We had similar problems and ended up with a nipple shield for about two months - it trained him to pull the nipple all the way into his mouth. DS has been weaned off it for 4 months and I still have to poke his chin to make him open wide, and correct his latch.

He also has a neck problem - torticollis - which my PT and LC think contributed to the problem, since he nursed worse on his bad side.

He always "clicks" - my LC said that's how you know he's swallowing?


----------



## wendy1221 (Feb 9, 2004)

Thanks! I should have replied sooner, but this babe is like his oldest brother and I can't put him down for a second!

My milk finally came in fully the night after I posted. Since then, he has been latching better and better and is actually a pro at it now. My mw said he probably didn't like the taste of colostrum and once my milk came in, it was incentive to suck better. He does still tongue thrust sometimes, but I"m hping our appt at the chiropractor helps with that.


----------



## linny (Apr 19, 2005)

I'm glad that things are working out for you. My dd was similar - she worked harder and better at nursing when there was milk available (but for us I had to use a SNS for a couple of weeks) for the reward.

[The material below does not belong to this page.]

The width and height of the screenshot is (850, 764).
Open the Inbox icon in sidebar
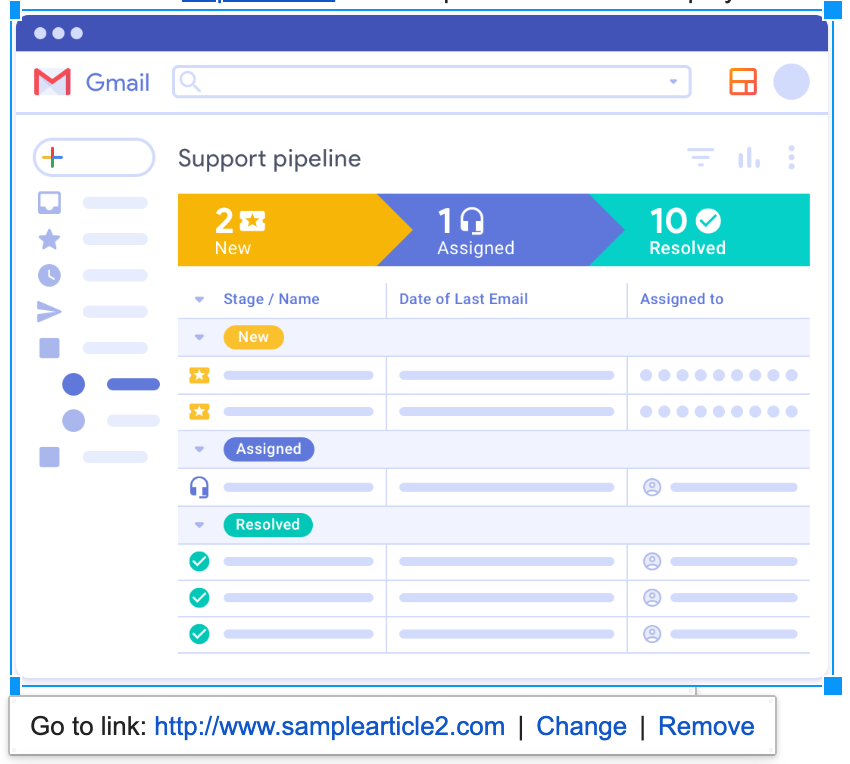[x=49, y=202]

Hope it keeps getting better and better for you two.

Linda

ps. thanks for responding to my email. Got an appointment with an ENT tomorrow afternoon.


----------



## sarahwebb (Feb 12, 2002)

Hi Wendy,

Congratulations and good luck! I'm so glad the latch is getting better. Please pay attention to your baby's weight gain though. That's really the key. I rented a Medela Baby Weigh scale to test how much my high palate baby was getting per feeding. I lost my supply at two weeks because my baby was sucking efficiently enough. Your nursing toddler may help keep your supply up, but please keep a careful eye on things. You may also find that even if your baby isn't severely tongue tied, having the frenulum clipped might help.

With my baby, I worked with several IBCLCs. The independent one was the best. We also had his frenulum clipped by an ENT and worked on suck and oral training with an occupational therapist. Like Wombat, if I was faced with this situation agian, I would find a cranio-sacral therapist.

I pumped for my baby for a year. He kept nursing after I quit pumping, and now at 17 months, he finally seems to be nursing really well. If you want to know more of my story, you might do well with an advanced search on my user name and bubble palate. I don't have the energy to retell it all again; I hope you understand.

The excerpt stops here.